TASK REQUIREMENTS:
Copy the nursing researcher article below, starting at "Life after lung" and ending at "a research lab.", but swap "biology" for "physics".

Life after lung cancer
Nursing researcher focuses on fostering behavioral changes that improve quality of life
By Julie Smith-Turner, email@example.com, 803-777-1716
Karen McDonnell didn’t want to be a nurse. In fact, she turned down a nursing scholarship after high school in favor of studying biology and chemistry. After graduation, she went to work in a research lab.
Although she enjoyed her work, something about it didn’t quite fit. That’s when McDonnell discovered her true calling in a most unusual place.
“I volunteered on an ambulance in New York City, and it changed my life,” she says. “As an emergency medical technician, I worked side by side with physicians and nurses in crisis situations. Those dramatic experiences helped me to appreciate nursing for the profession it is.
“Nurses had a unique contribution to the care of patients and families. The work seemed important to me, and I decided that I wanted to work directly with critically ill people.”
So McDonnell headed back to schosol — this time for a nursing degree.
As part of her clinical coursework, McDonnell cared for critically ill cancer patients at Memorial Sloan Kettering Hospital. She found herself very impressed by the highly skilled clinical nurses working the bedside with her.
“Many of them had advanced degrees and worked as members of interdisciplinary teams along with scientists,” says McDonnell. “After graduation, I knew I was destined to work in a research-focused cancer care environment.”
Years later, McDonnell is a pioneering nursing and cancer researcher who has won nine highly competitive grant awards totaling more than $1.6 million from local, national and international funding agencies. She has dedicated her professional life to improving the lives of individuals with lung cancer and their family members. In particular, McDonnell focuses on the development and testing of behavioral modification interventions.

GIVEN DATA:

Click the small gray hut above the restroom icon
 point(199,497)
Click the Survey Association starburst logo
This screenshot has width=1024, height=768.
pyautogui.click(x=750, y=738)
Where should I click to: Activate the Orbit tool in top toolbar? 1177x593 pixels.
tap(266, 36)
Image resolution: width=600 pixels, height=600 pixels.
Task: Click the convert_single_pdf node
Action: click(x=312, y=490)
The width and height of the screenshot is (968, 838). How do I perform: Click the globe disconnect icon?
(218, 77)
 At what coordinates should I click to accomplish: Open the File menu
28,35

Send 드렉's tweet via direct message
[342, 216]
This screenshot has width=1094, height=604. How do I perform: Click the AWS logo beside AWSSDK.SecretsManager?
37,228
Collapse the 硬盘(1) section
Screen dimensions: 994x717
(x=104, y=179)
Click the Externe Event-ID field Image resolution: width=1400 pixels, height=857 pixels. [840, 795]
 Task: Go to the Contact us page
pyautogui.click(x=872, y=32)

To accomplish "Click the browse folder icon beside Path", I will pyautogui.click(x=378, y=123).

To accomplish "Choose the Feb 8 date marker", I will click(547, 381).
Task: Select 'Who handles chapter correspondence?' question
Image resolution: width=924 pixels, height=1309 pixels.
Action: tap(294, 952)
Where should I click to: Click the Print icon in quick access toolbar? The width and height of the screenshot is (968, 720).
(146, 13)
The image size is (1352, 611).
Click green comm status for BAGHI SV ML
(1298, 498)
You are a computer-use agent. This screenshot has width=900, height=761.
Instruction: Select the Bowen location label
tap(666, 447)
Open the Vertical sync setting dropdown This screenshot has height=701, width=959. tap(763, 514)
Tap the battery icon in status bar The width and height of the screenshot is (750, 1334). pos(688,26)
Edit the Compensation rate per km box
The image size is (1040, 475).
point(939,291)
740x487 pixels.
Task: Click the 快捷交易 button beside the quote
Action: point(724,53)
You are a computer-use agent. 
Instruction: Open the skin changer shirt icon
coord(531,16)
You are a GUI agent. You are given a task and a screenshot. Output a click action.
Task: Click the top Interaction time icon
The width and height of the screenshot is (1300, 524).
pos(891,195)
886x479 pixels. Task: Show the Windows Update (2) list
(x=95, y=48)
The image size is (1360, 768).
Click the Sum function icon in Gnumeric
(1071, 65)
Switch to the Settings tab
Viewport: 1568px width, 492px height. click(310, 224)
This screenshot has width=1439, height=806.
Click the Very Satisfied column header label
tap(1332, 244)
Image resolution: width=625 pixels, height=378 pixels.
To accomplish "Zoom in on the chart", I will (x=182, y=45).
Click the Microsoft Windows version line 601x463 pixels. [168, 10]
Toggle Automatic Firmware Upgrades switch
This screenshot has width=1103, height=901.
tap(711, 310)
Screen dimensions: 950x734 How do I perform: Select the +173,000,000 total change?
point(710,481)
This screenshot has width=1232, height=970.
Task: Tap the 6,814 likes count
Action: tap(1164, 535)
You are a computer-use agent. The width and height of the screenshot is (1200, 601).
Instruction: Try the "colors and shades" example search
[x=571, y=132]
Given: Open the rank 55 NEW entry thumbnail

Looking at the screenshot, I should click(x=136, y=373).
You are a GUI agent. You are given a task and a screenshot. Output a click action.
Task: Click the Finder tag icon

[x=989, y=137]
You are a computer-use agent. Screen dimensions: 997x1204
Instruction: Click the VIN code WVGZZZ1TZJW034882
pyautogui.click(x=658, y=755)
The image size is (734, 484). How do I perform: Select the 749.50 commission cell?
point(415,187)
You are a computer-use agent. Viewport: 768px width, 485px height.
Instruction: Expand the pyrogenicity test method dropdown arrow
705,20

TASK RESPONSE:
Life after lung cancer
Nursing researcher focuses on fostering behavioral changes that improve quality of life
By Julie Smith-Turner, email@example.com, 803-777-1716
Karen McDonnell didn’t want to be a nurse. In fact, she turned down a nursing scholarship after high school in favor of studying physics and chemistry. After graduation, she went to work in a research lab.